In the end, it can be concluded that gold shines brightest when the world is at its darkest. It is more than a commodity; it is a strategic shield. Central banks’ aggressive buying and governments’ deliberate reserve policies provide a cushion against inflation, sanctions, and geopolitical shocks. As global uncertainty deepens, gold’s role as both an economic stabilizer and a protector of sovereignty will only grow stronger.



Gold Investment Options for Students

For students, investing usually begins with curiosity and caution. Money is limited, income is uncertain, and the fear of losing savings is real. This is where gold becomes important. 


  • Today, students do not need to buy jewellery or store physical gold to invest in it. Physical gold still exists, but it comes with problems like high making charges, storage issues, and lower resale value. Because of this, it is not the most practical option for students who are just starting their financial journey.

  • A more convenient option is digital gold.
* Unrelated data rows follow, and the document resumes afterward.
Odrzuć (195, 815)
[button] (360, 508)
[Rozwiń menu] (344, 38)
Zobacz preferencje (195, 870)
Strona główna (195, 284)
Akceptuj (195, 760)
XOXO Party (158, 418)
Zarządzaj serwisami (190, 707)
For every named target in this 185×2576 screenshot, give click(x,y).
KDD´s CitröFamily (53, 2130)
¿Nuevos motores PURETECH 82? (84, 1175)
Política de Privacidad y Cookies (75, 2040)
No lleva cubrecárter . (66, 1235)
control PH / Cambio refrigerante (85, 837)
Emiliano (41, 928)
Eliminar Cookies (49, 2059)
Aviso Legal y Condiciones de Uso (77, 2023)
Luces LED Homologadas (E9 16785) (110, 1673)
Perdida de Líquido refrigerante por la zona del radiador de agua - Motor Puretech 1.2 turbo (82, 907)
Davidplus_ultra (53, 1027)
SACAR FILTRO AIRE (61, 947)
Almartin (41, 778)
It allows students to buy gold online in very small amounts, even with a few hundred rupees. The gold is stored safely by the provider, and it can be sold anytime. This makes digital gold simple, flexible, and suitable for beginners. However, it should be seen as a way to protect money, not to grow it quickly.

  • Gold ETFs are another option for students who already invest in the stock market. These are traded like shares and reflect the price of gold. They are transparent, easy to buy and sell, and do not require physical storage. While their price moves with the market, they are still considered safer than most other investments during uncertain times.
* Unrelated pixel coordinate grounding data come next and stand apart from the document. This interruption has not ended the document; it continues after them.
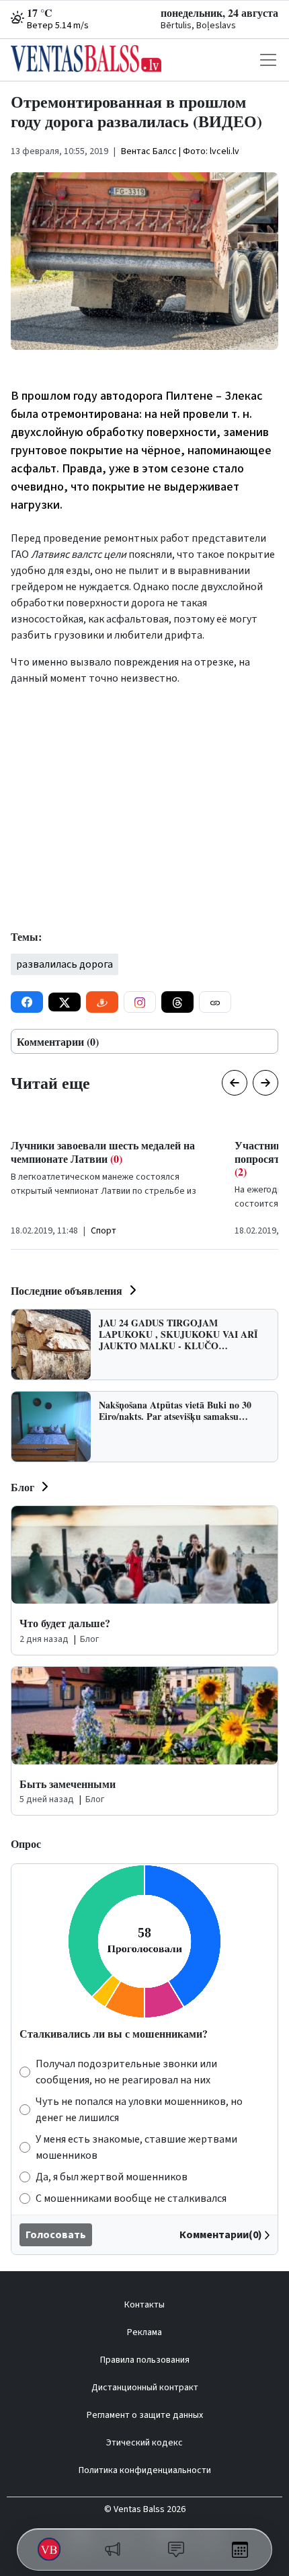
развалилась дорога (64, 964)
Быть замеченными (67, 1783)
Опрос (26, 1843)
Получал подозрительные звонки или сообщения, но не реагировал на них (126, 2071)
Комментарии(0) (220, 2234)
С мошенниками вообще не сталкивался (131, 2198)
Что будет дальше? (64, 1623)
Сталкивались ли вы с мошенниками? (113, 2033)
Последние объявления (66, 1290)
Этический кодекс (144, 2442)
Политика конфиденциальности (145, 2470)
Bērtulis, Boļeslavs (198, 25)
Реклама (144, 2332)
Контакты (144, 2305)
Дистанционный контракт (144, 2387)
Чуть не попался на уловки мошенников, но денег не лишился (139, 2109)
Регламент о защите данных (145, 2415)
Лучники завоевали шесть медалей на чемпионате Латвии (103, 1151)
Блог (22, 1487)
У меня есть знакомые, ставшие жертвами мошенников (136, 2147)
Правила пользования (145, 2360)
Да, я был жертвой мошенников (112, 2177)
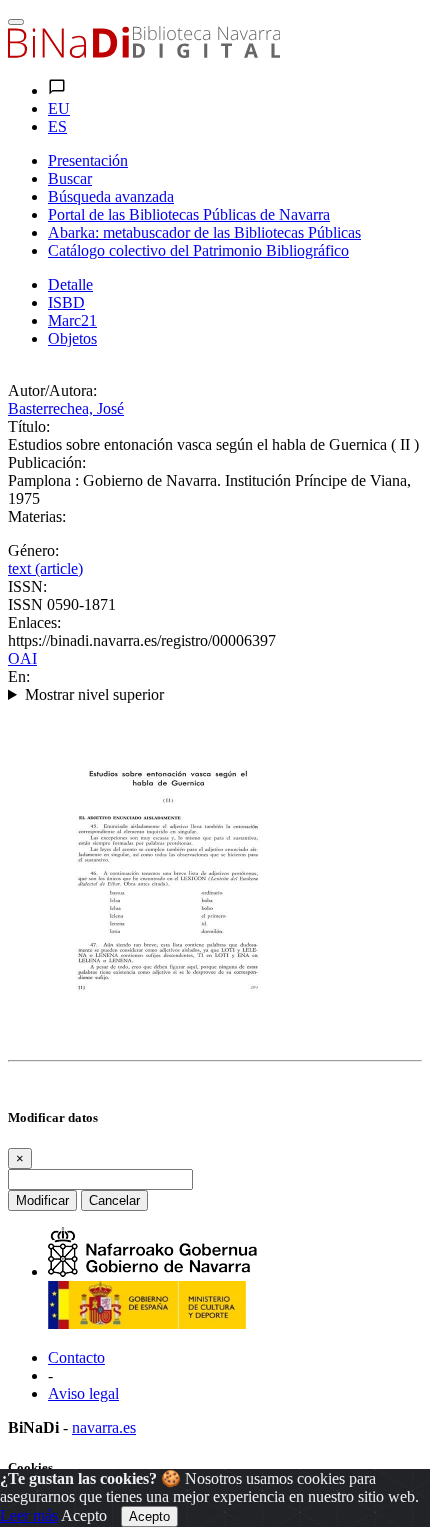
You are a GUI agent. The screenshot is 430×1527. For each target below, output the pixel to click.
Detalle (70, 284)
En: (19, 676)
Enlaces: (34, 622)
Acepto (84, 1515)
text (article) (45, 568)
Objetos (72, 338)
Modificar (42, 1200)
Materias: (37, 516)
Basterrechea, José (66, 408)
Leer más (29, 1515)
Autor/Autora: (52, 390)
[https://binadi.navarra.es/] (144, 52)
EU (59, 108)
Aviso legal (83, 1393)
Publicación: (47, 462)
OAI (22, 658)
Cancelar (114, 1200)
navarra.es (104, 1427)
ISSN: (27, 586)
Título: (29, 426)
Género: (33, 550)
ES (57, 126)
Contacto (76, 1357)
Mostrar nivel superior (94, 694)
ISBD (66, 302)
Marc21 (72, 320)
  • Sovereign Gold Bonds are one of the safest gold investment options available. They are issued by the government and also provide a small annual interest along with the value of gold. Although they come with a lock-in period, they are ideal for students who want a long-term and low-risk investment.


It is important to understand that gold is not a replacement for stocks or mutual funds. Stocks help grow money over time, while gold helps protect it when markets fall. It balances a portfolio and reduces risk, especially during inflation, economic slowdowns, or global crises.

For students, keeping around ten to fifteen percent of their savings in gold is usually enough. The purpose is not to chase high returns, but to create stability. Gold may not shine every day, but when uncertainty rises, it quietly protects what you have built.



Conclusion

In conclusion, gold’s strength lies not in rapid wealth creation, but in its enduring ability to preserve value when uncertainty disrupts economies and institutions. Whether during wars, inflationary cycles, political instability, or financial crises, gold consistently serves as a stabilising force for investors, central banks, and governments alike. Its independence from policy decisions, limited supply, and universal acceptability distinguish it from other asset classes that depend on growth and confidence. From strengthening national reserves to balancing individual portfolios, gold functions as both an economic shield and a symbol of financial resilience. It’s here not to replace growth assets, but to protect wealth when stability matters most. In times of global turbulence, gold remains a quiet yet powerful anchor.